Work to complete
Reproduce, word for word, every line starting at the line that contains "Select Monthly depositor frequency" and ending with the final line of the entries.

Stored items
────────────────────
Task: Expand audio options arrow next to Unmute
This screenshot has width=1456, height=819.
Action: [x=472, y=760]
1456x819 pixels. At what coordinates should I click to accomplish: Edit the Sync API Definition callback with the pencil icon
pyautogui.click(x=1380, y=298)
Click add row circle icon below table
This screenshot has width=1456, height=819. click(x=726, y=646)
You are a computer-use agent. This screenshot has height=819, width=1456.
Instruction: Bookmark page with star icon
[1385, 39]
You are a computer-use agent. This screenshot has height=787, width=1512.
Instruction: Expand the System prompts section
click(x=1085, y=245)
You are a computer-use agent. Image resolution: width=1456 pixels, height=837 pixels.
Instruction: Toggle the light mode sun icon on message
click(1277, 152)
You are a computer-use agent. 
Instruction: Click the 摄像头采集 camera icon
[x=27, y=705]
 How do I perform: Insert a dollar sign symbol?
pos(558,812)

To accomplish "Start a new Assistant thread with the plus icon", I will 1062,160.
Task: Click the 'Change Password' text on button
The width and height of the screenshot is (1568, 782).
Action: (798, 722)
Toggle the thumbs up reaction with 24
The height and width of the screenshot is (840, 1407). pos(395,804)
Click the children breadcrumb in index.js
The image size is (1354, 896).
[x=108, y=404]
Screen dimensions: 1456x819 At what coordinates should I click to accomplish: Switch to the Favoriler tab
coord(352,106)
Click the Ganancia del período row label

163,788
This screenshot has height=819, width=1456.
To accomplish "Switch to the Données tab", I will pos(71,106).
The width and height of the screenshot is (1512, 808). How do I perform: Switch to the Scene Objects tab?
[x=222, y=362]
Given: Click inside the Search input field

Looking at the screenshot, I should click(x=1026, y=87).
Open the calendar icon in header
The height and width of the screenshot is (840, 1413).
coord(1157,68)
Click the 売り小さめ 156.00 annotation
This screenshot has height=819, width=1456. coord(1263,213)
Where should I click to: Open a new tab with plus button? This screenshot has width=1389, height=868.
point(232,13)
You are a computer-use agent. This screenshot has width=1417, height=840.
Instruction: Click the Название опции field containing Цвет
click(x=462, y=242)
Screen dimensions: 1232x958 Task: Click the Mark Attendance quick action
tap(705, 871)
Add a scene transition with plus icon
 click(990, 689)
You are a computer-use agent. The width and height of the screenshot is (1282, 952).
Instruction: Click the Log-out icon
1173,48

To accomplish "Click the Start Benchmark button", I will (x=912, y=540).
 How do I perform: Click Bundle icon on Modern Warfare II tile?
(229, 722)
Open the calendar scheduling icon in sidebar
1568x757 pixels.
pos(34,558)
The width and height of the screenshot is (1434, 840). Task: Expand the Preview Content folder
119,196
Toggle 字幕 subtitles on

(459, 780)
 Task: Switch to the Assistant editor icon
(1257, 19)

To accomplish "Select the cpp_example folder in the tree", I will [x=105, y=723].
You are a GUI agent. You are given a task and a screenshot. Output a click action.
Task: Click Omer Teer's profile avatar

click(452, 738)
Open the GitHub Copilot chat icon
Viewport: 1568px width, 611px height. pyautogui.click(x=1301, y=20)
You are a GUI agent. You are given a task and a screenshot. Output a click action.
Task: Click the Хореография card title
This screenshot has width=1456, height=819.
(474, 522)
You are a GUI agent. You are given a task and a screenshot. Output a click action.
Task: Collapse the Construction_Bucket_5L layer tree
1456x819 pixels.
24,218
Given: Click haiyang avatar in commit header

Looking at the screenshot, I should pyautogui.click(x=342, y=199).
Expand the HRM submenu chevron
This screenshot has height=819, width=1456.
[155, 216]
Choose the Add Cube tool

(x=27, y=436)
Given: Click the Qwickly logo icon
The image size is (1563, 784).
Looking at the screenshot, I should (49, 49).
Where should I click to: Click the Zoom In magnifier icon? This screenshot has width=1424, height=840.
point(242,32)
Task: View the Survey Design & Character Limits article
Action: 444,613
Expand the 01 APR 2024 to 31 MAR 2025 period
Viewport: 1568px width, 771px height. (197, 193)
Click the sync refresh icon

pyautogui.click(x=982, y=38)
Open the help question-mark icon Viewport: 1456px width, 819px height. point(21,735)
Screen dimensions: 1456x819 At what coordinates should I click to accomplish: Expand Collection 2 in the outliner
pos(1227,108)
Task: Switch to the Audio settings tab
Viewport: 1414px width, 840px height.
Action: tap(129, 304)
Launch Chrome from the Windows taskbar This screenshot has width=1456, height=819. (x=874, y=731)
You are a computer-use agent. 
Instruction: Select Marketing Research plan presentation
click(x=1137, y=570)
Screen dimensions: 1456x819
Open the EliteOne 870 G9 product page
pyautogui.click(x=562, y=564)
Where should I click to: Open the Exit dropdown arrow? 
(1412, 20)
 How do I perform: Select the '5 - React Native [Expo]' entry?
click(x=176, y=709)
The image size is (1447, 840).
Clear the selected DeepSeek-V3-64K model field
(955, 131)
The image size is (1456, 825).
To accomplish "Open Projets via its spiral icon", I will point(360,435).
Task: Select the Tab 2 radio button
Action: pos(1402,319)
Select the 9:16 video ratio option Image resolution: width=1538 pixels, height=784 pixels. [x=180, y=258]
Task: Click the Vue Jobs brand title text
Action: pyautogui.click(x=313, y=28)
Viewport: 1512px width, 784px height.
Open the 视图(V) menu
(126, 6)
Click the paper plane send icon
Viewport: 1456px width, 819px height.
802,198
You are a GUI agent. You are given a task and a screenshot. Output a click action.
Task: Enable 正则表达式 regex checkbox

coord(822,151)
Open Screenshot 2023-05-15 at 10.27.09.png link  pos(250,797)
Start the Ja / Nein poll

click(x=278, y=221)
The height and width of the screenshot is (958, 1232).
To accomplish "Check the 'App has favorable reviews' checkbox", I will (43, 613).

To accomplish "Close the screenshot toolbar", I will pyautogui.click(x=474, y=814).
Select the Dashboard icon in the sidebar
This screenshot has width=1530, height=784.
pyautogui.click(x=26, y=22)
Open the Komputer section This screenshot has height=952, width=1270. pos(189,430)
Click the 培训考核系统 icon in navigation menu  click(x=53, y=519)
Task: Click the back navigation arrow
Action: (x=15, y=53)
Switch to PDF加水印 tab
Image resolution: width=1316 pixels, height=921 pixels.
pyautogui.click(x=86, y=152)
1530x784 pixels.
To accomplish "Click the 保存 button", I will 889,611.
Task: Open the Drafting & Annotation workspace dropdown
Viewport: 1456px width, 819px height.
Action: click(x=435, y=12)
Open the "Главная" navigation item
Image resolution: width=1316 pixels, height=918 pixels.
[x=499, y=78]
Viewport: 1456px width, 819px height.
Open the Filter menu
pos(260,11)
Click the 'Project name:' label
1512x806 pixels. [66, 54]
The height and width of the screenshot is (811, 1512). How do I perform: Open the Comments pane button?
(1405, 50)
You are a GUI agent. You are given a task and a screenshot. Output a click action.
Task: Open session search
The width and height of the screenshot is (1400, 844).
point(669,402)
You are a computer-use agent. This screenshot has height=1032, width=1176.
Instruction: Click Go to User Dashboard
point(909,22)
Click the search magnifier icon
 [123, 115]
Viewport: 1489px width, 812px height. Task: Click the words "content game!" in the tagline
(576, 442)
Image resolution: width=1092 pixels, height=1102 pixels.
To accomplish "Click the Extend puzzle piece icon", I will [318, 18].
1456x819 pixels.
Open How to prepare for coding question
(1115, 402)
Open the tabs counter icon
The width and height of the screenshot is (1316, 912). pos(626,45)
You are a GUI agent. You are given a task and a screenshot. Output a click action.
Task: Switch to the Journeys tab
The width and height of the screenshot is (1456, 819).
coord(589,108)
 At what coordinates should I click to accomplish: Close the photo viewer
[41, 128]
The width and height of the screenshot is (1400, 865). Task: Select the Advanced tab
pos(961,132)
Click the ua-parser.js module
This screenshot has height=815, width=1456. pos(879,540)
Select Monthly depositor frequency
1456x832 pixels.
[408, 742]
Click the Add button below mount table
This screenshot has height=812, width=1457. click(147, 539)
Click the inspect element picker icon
────────────────────
Output for this exercise
Select Monthly depositor frequency
1456x832 pixels.
[408, 742]
Click the Add button below mount table
This screenshot has height=812, width=1457. click(147, 539)
Click the inspect element picker icon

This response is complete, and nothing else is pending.